*WHAT TO DO*: Give the listing again word for word. Skip the pictures.

*RECORDED INFORMATION*:
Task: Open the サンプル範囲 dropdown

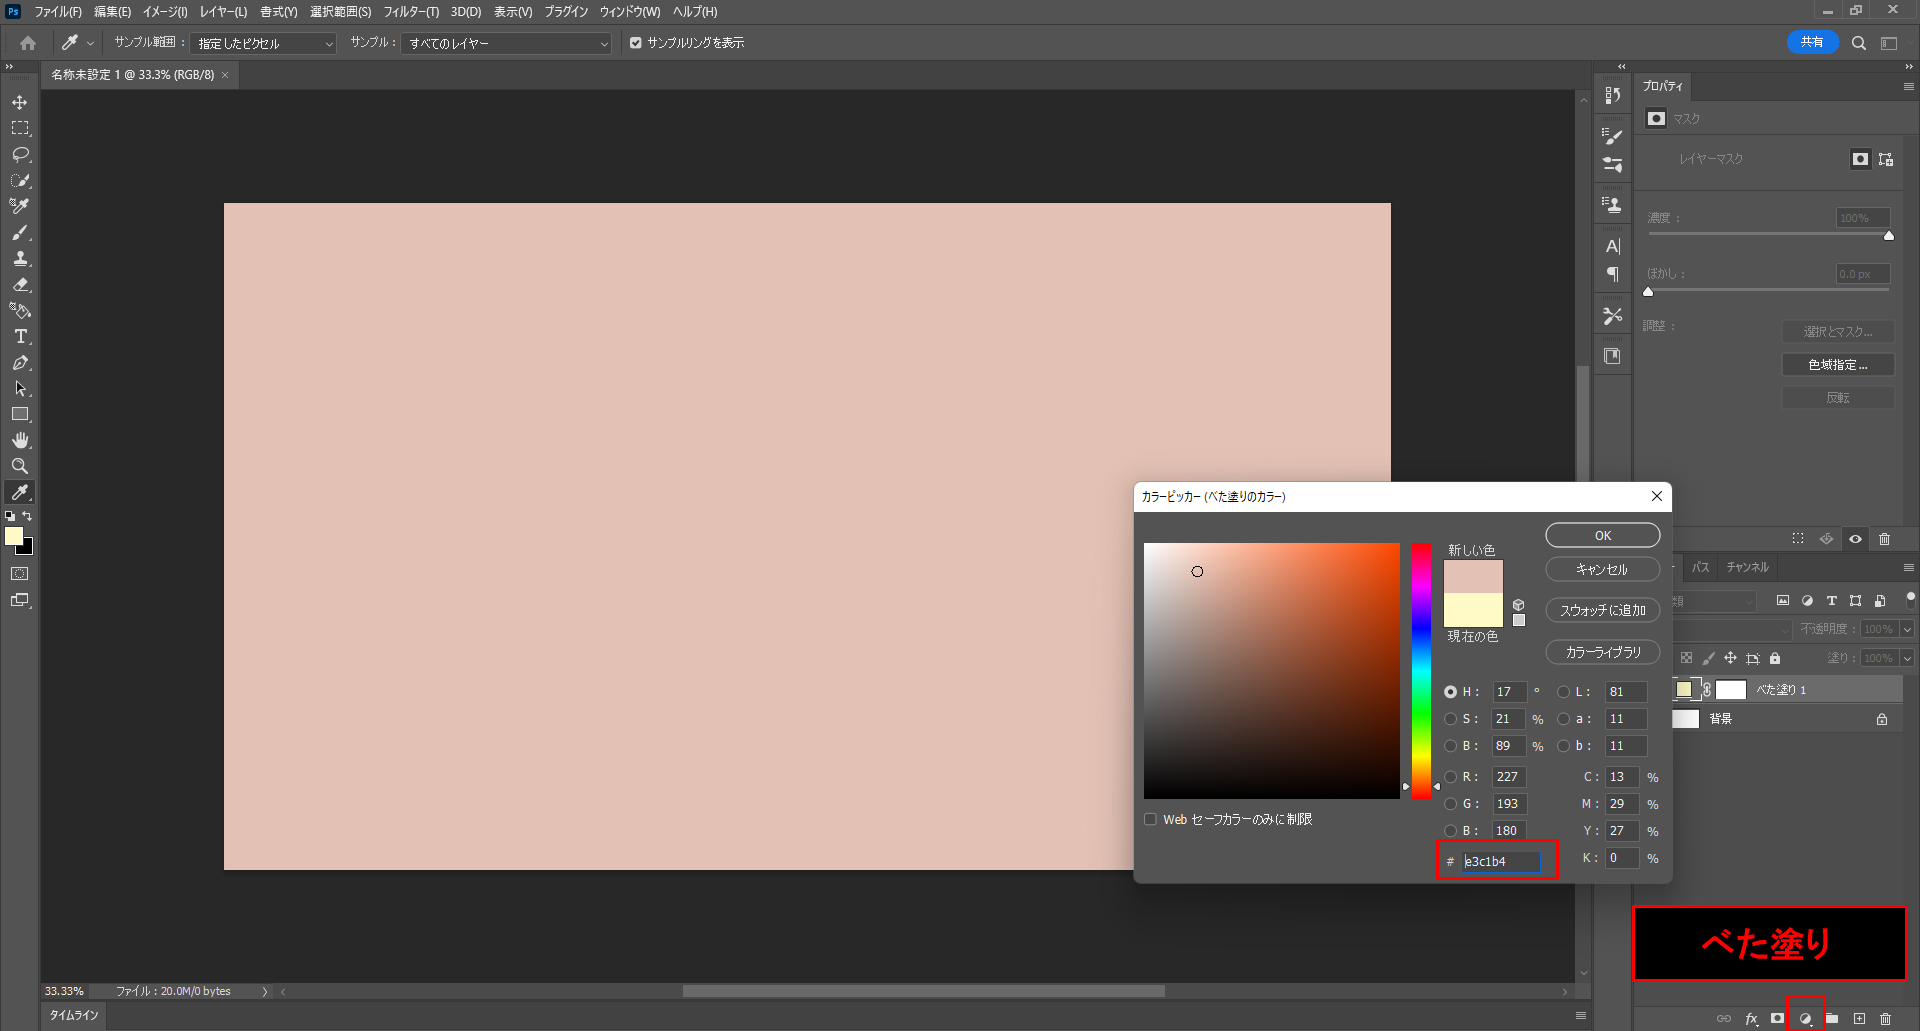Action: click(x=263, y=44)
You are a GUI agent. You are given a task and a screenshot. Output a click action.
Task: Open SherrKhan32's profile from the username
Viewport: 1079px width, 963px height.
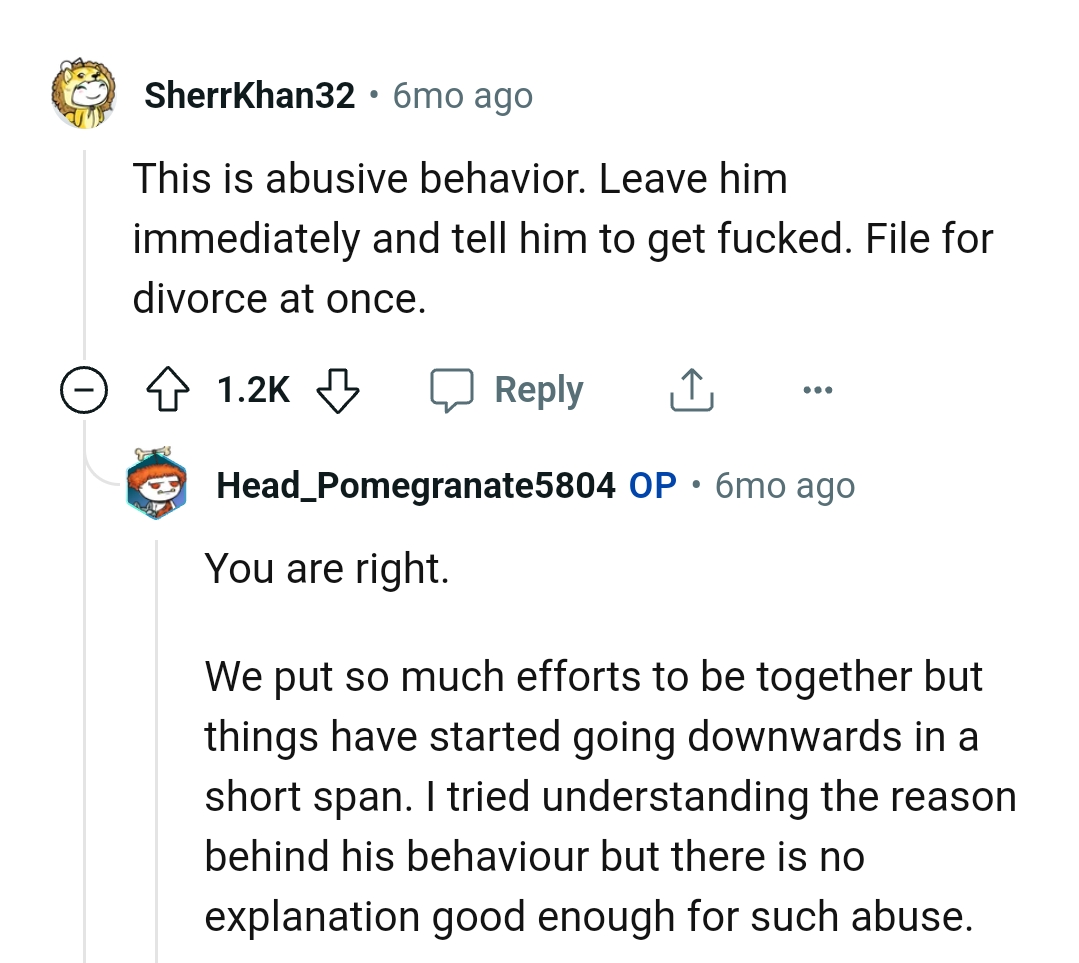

*ANSWER FOR THE TASK*:
Task: Open the サンプル範囲 dropdown

Action: click(x=263, y=44)
You are a GUI agent. You are given a task and a screenshot. Output a click action.
Task: Open SherrKhan32's profile from the username
Viewport: 1079px width, 963px height.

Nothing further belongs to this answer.